After the decision in Paradise I, the state, on April 11, 1983, rearrested Paradise and Ellis on charges of capital felony, General Statutes § 53a-54b(5).  Paradise and Ellis filed motions to dismiss, claiming, inter alia, that their prosecution was barred under the principles of res judicata. The trial court agreed and dismissed the indictments. The state appealed, and on September 10, 1985, this court held that the trial court had improperly applied the doctrine of res judicata and set aside the judgments of dismissal. State v. Ellis, supra, 197 Conn. at 478, 497 A.2d 974.
On October 25, 1985, Paradise waived a preliminary hearing to determine probable cause in return for the state's agreement not to seek the death penalty. He entered
a plea of not guilty and demanded a trial by jury. On June 8, 1987, the state filed a substitute information, again charging him with the crime of capital felony in violation of General Statutes § 53a-54b(5). The trial began on that date Before a jury of twelve, [213 Conn. 391] presided over by the Honorable Thomas H. Corrigan. On July 2, 1987, the jury found Paradise guilty as charged, and on September 3, 1987, he received a sentence of twenty-five years to life.

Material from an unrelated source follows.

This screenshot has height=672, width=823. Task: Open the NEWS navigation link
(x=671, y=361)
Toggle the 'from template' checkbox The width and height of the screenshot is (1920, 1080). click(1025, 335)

Paradise has now appealed to this court, arguing: (1) the dismissal of the charges initially brought against him on the grounds that they were barred by the statute of limitations renders his subsequent prosecution on a more severe charge for the same conduct violative of the due process clauses of the United States and Connecticut constitutions;  (2) a new trial is required as a result of the state's misrepresentations concerning its sentencing recommendation for an accomplice witness, Brian Ellis; (3) the trial court erred in prohibiting him from inquiring into charges of misconduct leveled against a physician who testified as to the cause of the victim's death; and (4) the trial court erred in failing to ascertain on the record whether he had made a knowing, voluntary and intelligent waiver of his right to testify on his own behalf. We find no error.
From the evidence revealed at trial the jury could reasonably have found the following facts. On the evening of May 14, 1974, the defendant, Ellis, and David Worthington were driving around in a van when the defendant suggested that they go looking for Jay Cunningham because Cunningham owed him between $6000 and $7000 as a result of a drug deal. The trio found Cunningham standing outside the Scitico Shopping Center in Enfield. The defendant told Ellis and Worthington that if Cunningham did not have his money that "we're going to rough him up." Ellis, who was driving, stopped the van, and the defendant and Worthington got out. The defendant asked Cunningham if he had the money. When Cunningham said "no," the defendant and Worthington grabbed him by his left arm and pushed him into the van.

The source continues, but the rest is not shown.